Why “Only One Change Per Test” Isn’t Good Advice

By: Alex Birkett Published: Aug 23, 2016 | Last updated: Dec 23, 2022

STAY UPDATED

Do a quick Google search for “A/B testing mistakes,” and you’ll find a good amount of articles.

Common on those lists is the oft-repeated advice that you should “not make more than one change per test.”

As it turns out, like much of the advice in the conversion optimization world, it’s not so simple.

For most websites, “change only one thing per test” is pretty bad advice.

Good Intentions Don’t Make Valid Advice
Is There a Place for Radical Changes or Redesigns?
What’s the Smallest Meaningful Unit?
One Change Per Test is a Luxury Reserved for High Traffic Sites
Adopt a Holistic Testing Strategy
Conclusion

Good Intentions Don’t Make Valid Advice

When people say you shouldn’t change more than one thing per test, their intentions are generally good.

Here’s the gist of the reasoning, and it does make sense to an extent:

If you limit your A/B test to only one element, you get to understand exactly which element was responsible for the change. If you bundle a bunch of different changes into one test, it’s hard to know which elements made your conversion rate go up, down, or do nothing at all.

The common example bloggers give is about Timothy Sykes, who changed his video, headline, copy, and the form field design. This resulted in lower conversions, and he couldn’t tease out which changes were good, bad, or neutral.

And again, this logic makes sense. Sometimes, you want to get an exact idea of why your test won or lost. But as one-size-fits-all advice, it’s a limited look at experimentation strategy.

Is There a Place for Radical Changes or Redesigns?

By the “one change per test” logic, radical changes, and especially site redesigns, would be totally taboo. They’re the opposite of the One Change dogma.

Site redesigns are riskier. But, as you know, radical changes can work. Sometimes really well. Site redesigns, too, have their purpose (especially when based on solid conversion research and past data).

In fact, in a world where we believed we could only change one thing per test, imagine the following (absurd) conversation…

Client: “Hey Alex, does CXL do site redesigns?”

Alex: “Sure do.”

Client: “Awesome. So, after you design the new template and structure, do you A/B test the new design against the old one to make sure that it’s actually better? That we didn’t lose sales?”

Alex: “Better than that! We make one small change at a time and A/B test each one.”

Client: “…”

Client: “But aren’t there like 1,000 individual micro-decisions in a re-design?”

Alex: “Yep! But we have to A/B test each change to see that it really caused an effect. Sure, it takes us about a decade to launch a new site, but we have to do things the right way. Haven’t you read (X) blog post about A/B testing mistakes?

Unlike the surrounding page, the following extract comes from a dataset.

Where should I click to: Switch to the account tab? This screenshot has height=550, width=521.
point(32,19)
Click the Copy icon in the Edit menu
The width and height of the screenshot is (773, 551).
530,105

*Client politely disengages from conversation*

So in an ideal world, notably one made up of iterative changes that build on each other, yes, testing one thing at a time limits the noise on a test and lets you understand what exactly caused the change.

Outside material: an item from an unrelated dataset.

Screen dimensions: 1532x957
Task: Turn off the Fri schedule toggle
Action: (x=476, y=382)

But it all depends what you’re trying to do. Sometimes you care more about business results than a rigorous, scientific process. As Peep Laja, founder of CXL, put it, “let’s say you change 100 things, and sales go up 30% – but you don’t know what caused the change. Realistically, do you care?”

Matt Gershoff, CEO of Conductrics, told me, “If you don’t care about the marginal effect of any sub-component/dimension of your change, then go ahead and just compare the mega-state/combo effect.”

And anyway, if you adhere to the “one thing per test” advice for long enough, you’ll likely eventually hit your “local maximum,” which is the point at which your returns/lifts diminish.

There are two ways, in general, to move out of the local maximum. Both are pretty antithetical to “one change per test”:

Innovative Testing
Radical Redesign

So let’s open up the rulebook, and say that if you’re a pragmatic marketer or analyst, sometimes losing precise understanding of what caused a test to win is worth actually winning a test (and making money).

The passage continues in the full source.